===== Exercise inputs =====

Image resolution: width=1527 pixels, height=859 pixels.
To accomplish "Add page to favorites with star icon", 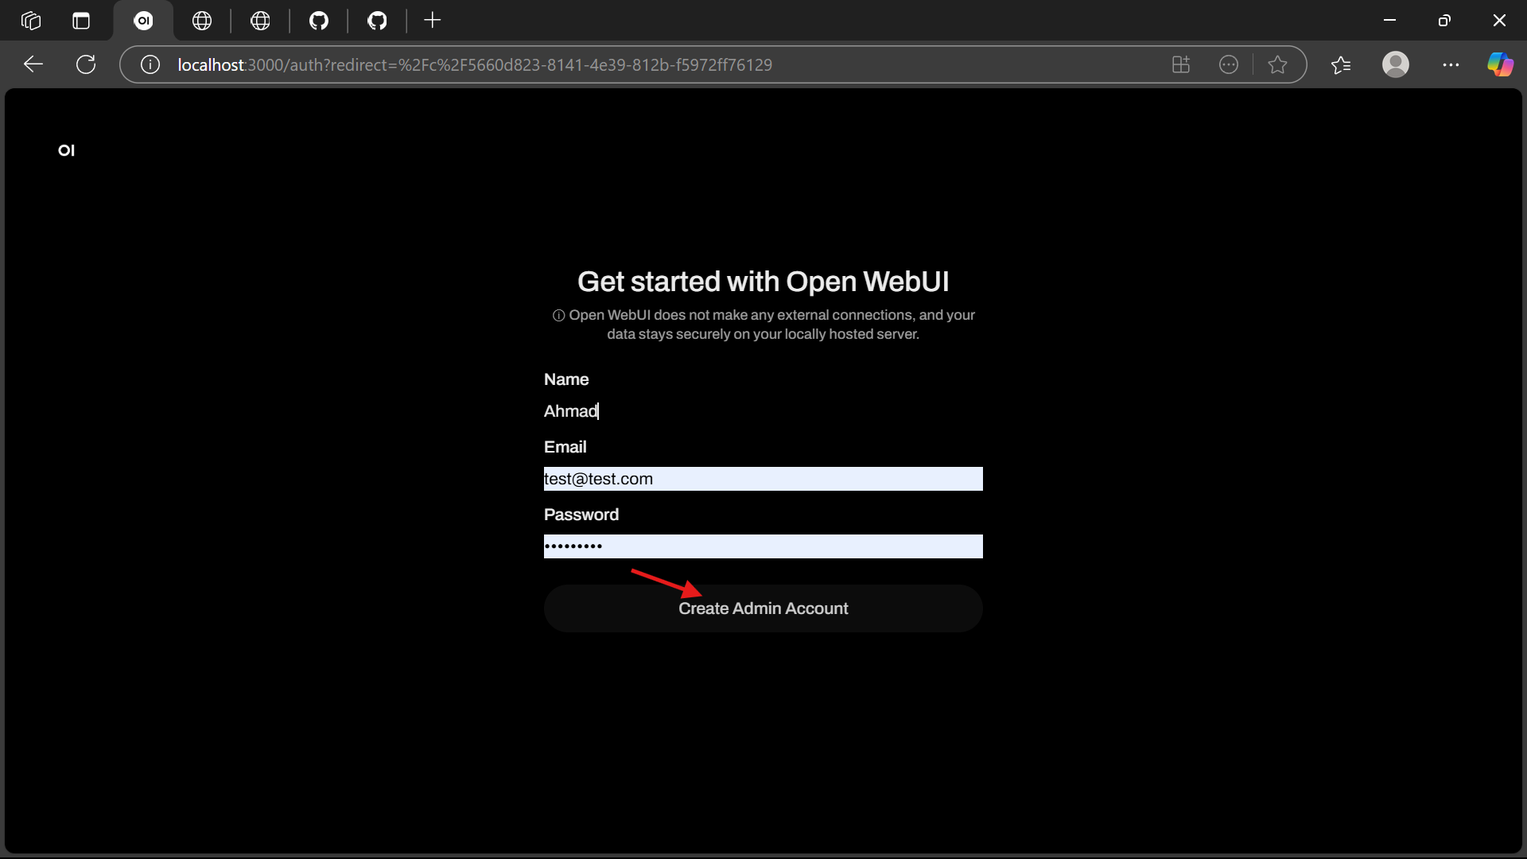I will pyautogui.click(x=1277, y=64).
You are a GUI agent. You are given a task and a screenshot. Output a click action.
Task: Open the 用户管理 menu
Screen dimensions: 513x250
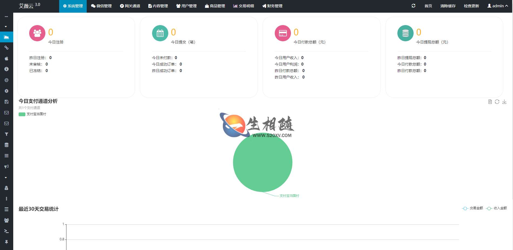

=====

§ **Try it**: Return exactly the lines from the line with "Task: Open the 用户管理 menu" through the last line of the data above, both included; pictures do not go in the answer.

§ **Exercise result**:
Task: Open the 用户管理 menu
Screen dimensions: 513x250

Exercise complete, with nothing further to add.